Chi e' l'uomo di fede? Quali sono le sue prerogative e i suoi ambiti di azione? Che significato ha il suo destino solitario? La persona credente e' ineluttabilmente sospesa
tra individualita' e comunita'; tra le
esistenze diverse, eppur entrambe
necessarie, dell'homo faber e dell'homo
religiosus; tra cosmo e Rivelazione; tra
""natura"" e ""alleanza""; tra pensiero
scientifico e intimo dialogo con Dio.
Che ne e' di un simile essere umano nella societa' contemporanea? E' destinato, sconfitto, a ritrarsi da essa oppure a svolgere, come sempre e' accaduto, un ruolo insostituibile, anche se arduo e spesso incompreso, nel mondo degli uomini?
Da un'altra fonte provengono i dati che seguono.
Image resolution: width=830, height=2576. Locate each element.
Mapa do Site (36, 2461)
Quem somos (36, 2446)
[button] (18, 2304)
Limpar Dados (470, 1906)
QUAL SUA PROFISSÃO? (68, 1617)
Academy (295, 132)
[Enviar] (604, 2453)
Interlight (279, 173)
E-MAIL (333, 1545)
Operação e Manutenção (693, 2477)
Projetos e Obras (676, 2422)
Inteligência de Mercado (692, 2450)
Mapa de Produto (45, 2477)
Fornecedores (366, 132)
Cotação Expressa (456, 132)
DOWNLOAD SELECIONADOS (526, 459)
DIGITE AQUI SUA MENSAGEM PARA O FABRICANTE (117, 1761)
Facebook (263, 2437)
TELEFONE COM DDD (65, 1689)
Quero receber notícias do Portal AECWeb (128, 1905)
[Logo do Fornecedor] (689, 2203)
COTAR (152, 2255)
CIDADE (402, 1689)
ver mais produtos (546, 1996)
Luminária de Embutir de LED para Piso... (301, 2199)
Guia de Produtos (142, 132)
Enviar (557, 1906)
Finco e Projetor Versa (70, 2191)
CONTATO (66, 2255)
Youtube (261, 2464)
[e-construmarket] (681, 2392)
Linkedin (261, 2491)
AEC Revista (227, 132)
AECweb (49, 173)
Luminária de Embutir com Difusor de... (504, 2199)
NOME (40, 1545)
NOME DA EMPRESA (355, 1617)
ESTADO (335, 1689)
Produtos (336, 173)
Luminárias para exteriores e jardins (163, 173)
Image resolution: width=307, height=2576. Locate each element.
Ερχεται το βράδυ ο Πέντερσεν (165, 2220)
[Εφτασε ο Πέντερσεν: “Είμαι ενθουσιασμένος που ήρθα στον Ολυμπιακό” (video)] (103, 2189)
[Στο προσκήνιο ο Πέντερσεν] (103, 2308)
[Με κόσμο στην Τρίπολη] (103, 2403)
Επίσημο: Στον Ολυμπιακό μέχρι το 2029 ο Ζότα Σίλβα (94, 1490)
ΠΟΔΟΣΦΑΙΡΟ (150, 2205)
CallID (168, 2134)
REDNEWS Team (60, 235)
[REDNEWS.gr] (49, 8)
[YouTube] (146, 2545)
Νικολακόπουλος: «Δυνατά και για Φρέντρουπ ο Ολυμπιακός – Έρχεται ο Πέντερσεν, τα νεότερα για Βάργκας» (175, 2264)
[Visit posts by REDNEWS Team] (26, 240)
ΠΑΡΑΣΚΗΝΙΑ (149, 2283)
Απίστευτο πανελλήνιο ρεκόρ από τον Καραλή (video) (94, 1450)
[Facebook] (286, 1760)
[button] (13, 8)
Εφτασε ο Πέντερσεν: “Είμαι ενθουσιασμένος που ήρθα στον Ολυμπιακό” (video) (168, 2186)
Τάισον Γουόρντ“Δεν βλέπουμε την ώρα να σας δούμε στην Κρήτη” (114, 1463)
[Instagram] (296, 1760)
Un gigante dell'ebraismo del XX secolo, il rabbino e pensatore di origine lituana Joseph Dov Beer Soloveitchik, in questo suo scritto si e' lungamente interrogato al riguardo, decostruendo la sua contemporaneita' e anticipando i tempi presenti.
L'uomo di fede e' dunque destinato ad essere ancora nostro contemporaneo, nonostante il suo ruolo e la sua missione siano oggi divenuti forse piu' complessi che in epoche passate. Anche preghiera e profezia restano ""fatti"" attuali, forme diverse ma convergenti dell'inesausto dialogo tra l'essere umano e Dio, in cui l'individualita' della singola persona necessita imprescindibilmente di una comunita' orante, scaturente dall'Alleanza e da quest'ultima sempre definita.
La Solitudine dell'Uomo di Fede e' un capolavoro della produzione spirituale e filosofica del Popolo di Israele nel corso del XX secolo, sinora inedito in Italia. La riflessione etica kantiana e, successivamente, della Scuola di Marburgo, l'esistenzialismo cristiano di Kierkegaard e il pensiero dialogico di Buber trovano si' eco nelle pagine di Soloveitchik, ma sono destinati a restare sullo sfondo, come le note basse suonate dalla pedaliera di un organo. La chiave di violino, entro cui si orienta e si dipana la partitura della riflessione di questo rabbino, e' invece posta dalla vivente tradizione religiosa di Israele: la Bibbia e il Talmud, la Halakhah e la Haggadah.